What the environment knows

I made a comment in my last article on Built-in marketing that when a work environment is strong, new or junior employees tend to level up because the context itself becomes a teacher.

As The Next Us reaches its 20th birthday next month, and as I reflect on a 30-plus year career, I think often about the enduring impact of formative early work environments—what they gave me, and what I want for the current generation entering a very different economy and job market.

A quick professional biography, focused on the earliest steps:

  • Resonance and challenge. I graduated from the University of Virginia in 1995 with a degree in English Literature, passionate about the arts and skeptical of technology. I took a grant writing job at the Institute for Advanced Technology in the Humanities, where my boss John Unsworth quickly addressed my tech concerns, pointing out that Plato (in Phaedrus) had made many of the same arguments about books. In a year, I wrote many grants and used my training as a close reader to ask questions, and learn quickly, about technologies that otherwise would have been hopelessly arcane.
  • Sanding the floor. By 1997, I had moved to San Francisco and taken a job at Ikonic Interactive writing business proposals for web projects. Ikonic, compared to most of its peers, had an unusually deep background in CD-ROM and iTV—technologies far more complex than brochureware web at the time. I wrote dozens of proposals in an environment where the relationships between coding, production, design, IA, and content strategy had already been figured out and operationally normed. Writing proposals meant threading a needle: each had to win the business and be executable. I had to understand each function’s concerns well enough to address tradeoffs planfully—and build enough trust that they knew I wouldn’t sell them down the river to close a deal. When I later moved into project management, it was a step up in responsibility but an easier role. I’d already lived the hardest part many times over. The proposals were my simulation.
  • Rising to early responsibility. By 1999, I was at Adjacency, a beloved boutique web agency that quickly merged into Sapient, where I became a Director of Program Management. My career accelerated because I was by then one of few program managers with deep experience in what was sometimes called “multi-disciplinary design”—bridging engineering and creative services, which often tended to be separated by friction and mistrust. Sapient was an extremely well-run global firm, and I picked up things organically that still serve me in running The Next Us today: the discipline of separating sales pipeline from signed work; the felt experience of working in a values-based performance management system with objective behaviors tied to each value; a generally high bar for business and operational acumen.

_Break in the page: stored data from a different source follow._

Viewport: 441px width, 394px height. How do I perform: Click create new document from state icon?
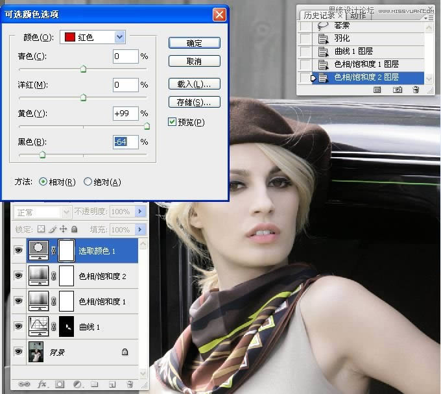tap(377, 90)
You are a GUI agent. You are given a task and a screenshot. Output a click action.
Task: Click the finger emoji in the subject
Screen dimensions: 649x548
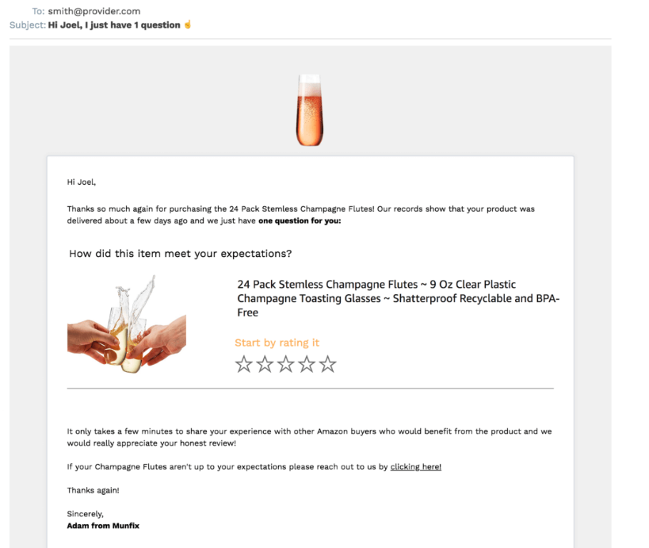tap(188, 25)
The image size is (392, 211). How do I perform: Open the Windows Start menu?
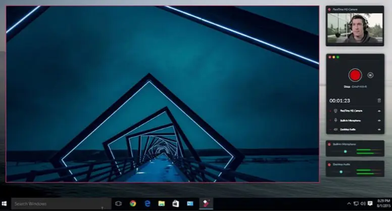click(x=5, y=203)
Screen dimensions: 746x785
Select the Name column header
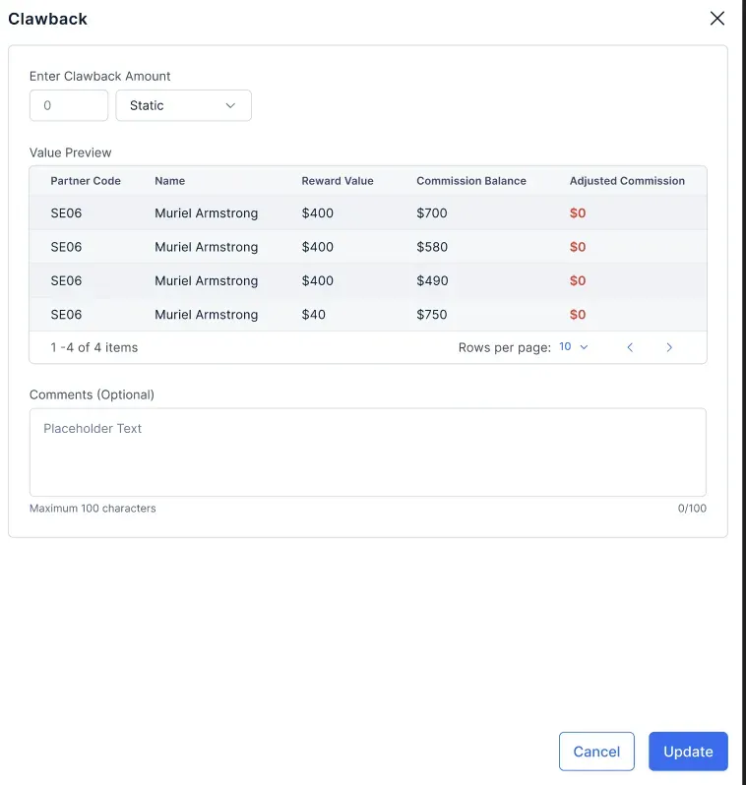[170, 181]
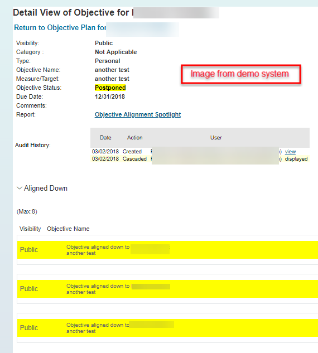Click the User column header
The image size is (318, 353).
tap(216, 138)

In short: I was lucky. My early career gave me formative time in healthy systems. These became my reference point—so that later, working in environments that lacked such systems, I knew what was missing.

A parallel from my personal life. I didn’t cook as a kid—my parents didn’t frame it as a shared activity in our household. Cooking remains a second language for me, something I learned as an adult. But through relationships, I came to see what it looks like when someone did grow up in an environment where cooking was central. A French boyfriend who made his grandmother’s dishes from memory. A Tunisian boyfriend who made something delicious almost every day, in a flow state. They didn’t just know how to cook individual dishes—they knew how to create a kitchen, and how to cook full stop, because their earlier environments had taught them something portable.

Portable knowledge

This is what I want for younger colleagues entering the workforce now. Tunisian pastries hopefully, but also: time in environments where the systems teach.

Many organizations, particularly nonprofits, get this backwards. They think of the organization as the people under their employ. They treat culture as the operating system and introduce process only at the pace the team can assimilate.

But organizations run on systems, not people. And a dependence on individuals prioritizes sustainability at the expense of scalability. When Joe leaves, all his institutional knowledge, and all the bespoke processes built around him, leave too.

Paradoxically, when the organization focuses on keeping Joes onboard by putting culture before process, Joe is in fact more likely to leave—because non-scalable processes create management debt, which increases the cognitive load individuals must carry, which slows skill development and dampens morale.

A healthy organization eventually recognizes:

We owe it to our investors, our customers, and our staff to create a work environment that maximizes each team member’s long-term professional potential.

That mindset shift—from culture to process, from team alignment to task alignment, from staff retention to staff empowerment—is one of the most impactful moves a leader can make. For the team they have today, and for each individual over time.

And for the next generation, who deserve formative professional experiences in environments that make them sharper, clearer, more capable and prepared.